▶ **TASK TO COMPLETE**: Look below for the line containing "Given: Click the SC"; from there, print each line exactly up to and including the line containing "You are a computer-use agent. The", and stop.

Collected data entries
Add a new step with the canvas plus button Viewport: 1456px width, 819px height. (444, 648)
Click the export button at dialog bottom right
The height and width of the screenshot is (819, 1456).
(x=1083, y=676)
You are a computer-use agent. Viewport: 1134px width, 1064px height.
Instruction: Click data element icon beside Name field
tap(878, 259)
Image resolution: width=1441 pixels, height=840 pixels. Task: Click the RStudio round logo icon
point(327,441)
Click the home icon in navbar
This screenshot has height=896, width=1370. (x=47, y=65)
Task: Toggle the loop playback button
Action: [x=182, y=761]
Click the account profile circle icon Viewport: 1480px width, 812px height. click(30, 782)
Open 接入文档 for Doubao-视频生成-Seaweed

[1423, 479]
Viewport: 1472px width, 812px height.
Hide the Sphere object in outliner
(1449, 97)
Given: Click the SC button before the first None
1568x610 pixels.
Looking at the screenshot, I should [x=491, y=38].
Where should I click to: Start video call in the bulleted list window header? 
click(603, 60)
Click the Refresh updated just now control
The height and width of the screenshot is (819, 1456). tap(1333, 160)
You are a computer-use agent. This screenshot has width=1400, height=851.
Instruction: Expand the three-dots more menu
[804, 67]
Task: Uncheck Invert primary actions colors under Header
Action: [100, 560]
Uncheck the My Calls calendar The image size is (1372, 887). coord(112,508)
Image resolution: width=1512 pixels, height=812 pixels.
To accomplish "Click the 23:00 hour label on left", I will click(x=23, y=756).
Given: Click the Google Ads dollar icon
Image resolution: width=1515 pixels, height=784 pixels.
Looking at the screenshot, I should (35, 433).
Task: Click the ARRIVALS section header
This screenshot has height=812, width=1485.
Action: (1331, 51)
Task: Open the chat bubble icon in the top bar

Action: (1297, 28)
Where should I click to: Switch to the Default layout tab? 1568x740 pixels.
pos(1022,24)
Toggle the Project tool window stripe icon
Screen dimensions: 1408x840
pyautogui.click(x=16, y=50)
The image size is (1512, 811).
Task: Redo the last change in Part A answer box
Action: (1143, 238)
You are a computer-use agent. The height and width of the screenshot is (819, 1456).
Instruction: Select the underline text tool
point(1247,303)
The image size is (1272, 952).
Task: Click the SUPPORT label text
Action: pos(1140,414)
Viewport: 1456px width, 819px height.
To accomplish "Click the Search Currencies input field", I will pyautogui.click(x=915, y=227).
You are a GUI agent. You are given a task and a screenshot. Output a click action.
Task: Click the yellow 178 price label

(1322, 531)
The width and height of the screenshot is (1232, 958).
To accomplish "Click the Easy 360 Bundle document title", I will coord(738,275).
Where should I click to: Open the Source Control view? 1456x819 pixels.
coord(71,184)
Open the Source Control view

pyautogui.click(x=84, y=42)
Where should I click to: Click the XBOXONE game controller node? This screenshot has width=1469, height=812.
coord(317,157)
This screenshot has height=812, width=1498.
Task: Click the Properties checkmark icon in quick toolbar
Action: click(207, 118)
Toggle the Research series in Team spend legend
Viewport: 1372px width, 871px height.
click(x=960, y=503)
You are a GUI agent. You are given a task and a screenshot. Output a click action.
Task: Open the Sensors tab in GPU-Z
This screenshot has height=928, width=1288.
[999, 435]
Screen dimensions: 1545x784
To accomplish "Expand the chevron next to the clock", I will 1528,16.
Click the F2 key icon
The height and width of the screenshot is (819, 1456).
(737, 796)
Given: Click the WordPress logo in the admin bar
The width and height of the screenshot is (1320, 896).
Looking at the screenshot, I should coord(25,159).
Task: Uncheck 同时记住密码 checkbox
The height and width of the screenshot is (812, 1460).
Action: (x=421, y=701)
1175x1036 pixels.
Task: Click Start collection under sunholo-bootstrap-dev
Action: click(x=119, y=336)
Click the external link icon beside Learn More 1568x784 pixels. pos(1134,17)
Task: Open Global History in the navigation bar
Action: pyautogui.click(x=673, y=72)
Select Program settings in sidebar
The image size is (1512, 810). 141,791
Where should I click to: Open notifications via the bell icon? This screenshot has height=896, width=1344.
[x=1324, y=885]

▶ **TASK ANSWER**:
Given: Click the SC button before the first None
1568x610 pixels.
Looking at the screenshot, I should [x=491, y=38].
Where should I click to: Start video call in the bulleted list window header? 
click(603, 60)
Click the Refresh updated just now control
The height and width of the screenshot is (819, 1456). tap(1333, 160)
You are a computer-use agent. This screenshot has width=1400, height=851.
Instruction: Expand the three-dots more menu
[804, 67]
Task: Uncheck Invert primary actions colors under Header
Action: [100, 560]
Uncheck the My Calls calendar The image size is (1372, 887). coord(112,508)
Image resolution: width=1512 pixels, height=812 pixels.
To accomplish "Click the 23:00 hour label on left", I will click(x=23, y=756).
Given: Click the Google Ads dollar icon
Image resolution: width=1515 pixels, height=784 pixels.
Looking at the screenshot, I should (35, 433).
Task: Click the ARRIVALS section header
This screenshot has height=812, width=1485.
Action: (1331, 51)
Task: Open the chat bubble icon in the top bar

Action: (1297, 28)
Where should I click to: Switch to the Default layout tab? 1568x740 pixels.
pos(1022,24)
Toggle the Project tool window stripe icon
Screen dimensions: 1408x840
pyautogui.click(x=16, y=50)
The image size is (1512, 811).
Task: Redo the last change in Part A answer box
Action: (1143, 238)
You are a computer-use agent. The height and width of the screenshot is (819, 1456).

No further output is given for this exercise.